Publié le 11/05/2016

La Cour de cassation a rappelé que lorsqu’un salarié obtient la requalification de son contrat de travail à durée déterminée (CDD) en contrat à durée indéterminée (CDI), les effets de cette requalification remontent à la date de la conclusion du premier CDD irrégulier. Dès lors, le salarié est en droit de demander des dommages-intérêts complémentaires en réparation de son préjudice lié à ses droits à la retraite. Cass. soc. 23.03.2016, n° 14-22250.

  • Contrats successifs et demande de requalification

Dans cette affaire, une salariée avait été embauchée par La Poste dans le cadre d’une première série de contrats à durée déterminée de juin 1992 à mars 1993. Après une interruption de 7 ans, à compter de mars 2000, elle a de nouveau été engagée par La Poste en CDD à temps partiel. La salariée enchaînera plus de 80 CDD successifs !

En décembre 2002, les parties ont signé un CDI à temps partiel suivi d'un CDI à temps complet au mois de mars 2006.
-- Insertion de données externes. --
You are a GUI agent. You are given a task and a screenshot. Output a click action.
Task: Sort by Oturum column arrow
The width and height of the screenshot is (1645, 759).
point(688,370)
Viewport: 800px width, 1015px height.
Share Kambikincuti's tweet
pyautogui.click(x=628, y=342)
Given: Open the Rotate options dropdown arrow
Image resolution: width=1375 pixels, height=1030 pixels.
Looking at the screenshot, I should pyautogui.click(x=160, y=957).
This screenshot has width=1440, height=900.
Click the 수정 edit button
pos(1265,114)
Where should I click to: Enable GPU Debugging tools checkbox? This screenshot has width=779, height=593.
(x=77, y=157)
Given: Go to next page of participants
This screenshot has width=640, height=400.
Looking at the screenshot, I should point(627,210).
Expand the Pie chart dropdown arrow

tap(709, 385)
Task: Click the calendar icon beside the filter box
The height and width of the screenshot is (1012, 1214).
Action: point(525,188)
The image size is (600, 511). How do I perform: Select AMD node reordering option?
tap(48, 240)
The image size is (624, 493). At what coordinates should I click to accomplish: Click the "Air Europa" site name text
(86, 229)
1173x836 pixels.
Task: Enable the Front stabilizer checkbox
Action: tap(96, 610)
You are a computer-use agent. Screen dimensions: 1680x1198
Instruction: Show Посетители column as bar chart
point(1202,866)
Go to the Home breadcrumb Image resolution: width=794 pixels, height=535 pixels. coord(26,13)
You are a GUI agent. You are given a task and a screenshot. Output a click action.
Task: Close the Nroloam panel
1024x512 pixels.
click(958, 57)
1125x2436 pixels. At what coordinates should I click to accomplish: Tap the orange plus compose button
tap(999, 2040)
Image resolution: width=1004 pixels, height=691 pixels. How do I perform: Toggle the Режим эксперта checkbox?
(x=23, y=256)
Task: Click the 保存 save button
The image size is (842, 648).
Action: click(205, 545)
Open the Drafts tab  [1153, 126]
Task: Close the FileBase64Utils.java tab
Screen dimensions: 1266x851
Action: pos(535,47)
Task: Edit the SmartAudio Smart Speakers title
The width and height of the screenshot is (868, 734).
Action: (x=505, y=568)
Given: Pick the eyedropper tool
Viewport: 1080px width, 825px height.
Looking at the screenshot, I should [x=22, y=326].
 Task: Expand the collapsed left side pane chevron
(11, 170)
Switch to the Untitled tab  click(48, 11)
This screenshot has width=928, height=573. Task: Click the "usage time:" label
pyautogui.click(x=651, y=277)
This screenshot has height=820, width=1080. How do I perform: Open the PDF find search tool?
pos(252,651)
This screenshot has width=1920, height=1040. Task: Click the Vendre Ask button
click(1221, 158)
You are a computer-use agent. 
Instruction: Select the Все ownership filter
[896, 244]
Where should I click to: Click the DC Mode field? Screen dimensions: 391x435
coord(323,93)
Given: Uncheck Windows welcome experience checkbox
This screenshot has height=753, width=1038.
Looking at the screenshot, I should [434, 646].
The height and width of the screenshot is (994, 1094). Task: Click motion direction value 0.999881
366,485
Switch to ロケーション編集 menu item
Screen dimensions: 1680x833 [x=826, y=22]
La salariée a ensuite saisi la juridiction prud’homale d’une demande de requalification de ses CDD successifs en CDI et de diverses demandes en paiement. Le syndicat Sud La Poste Marne est intervenu volontairement à l’instance pour demander des dommages et intérêts en raison de la violation des dispositions légales sur les CDD.

Le contrat à durée indéterminée doit être utilisé chaque fois que l'emploi proposé peut être stable. Le contrat à durée déterminée est un contrat d'exception. Les situations permettant d'avoir recours au CDD sont définies de manière exhaustive par le Code du travail : il s’agit notamment du remplacement d'un salarié absent temporairement, à temps partiel ou dont le contrat de travail est suspendu, d’un accroissement temporaire de l'activité de l'entreprise, d’un emploi saisonnier dans certains secteurs définis… (1) Quel que soit son motif, le CDD ne peut avoir pour objet ni pour effet de pourvoir durablement un emploi lié à l’activité normale et permanente de l’entreprise (2). En cas de manquement, le contrat peut être requalifié en CDI. Le salarié doit alors percevoir une indemnité de requalification ne pouvant être inférieure à 1 mois de salaire (3).

  • Le refus de la cour d'appel d'indemniser le préjudice lié à la retraite 

Sollicitant la requalification de ses contrats à compter de la date initiale du 1er juin 1992, la salariée réclamait des dommages et intérêts en réparation du préjudice au regard de ses droits à la retraite.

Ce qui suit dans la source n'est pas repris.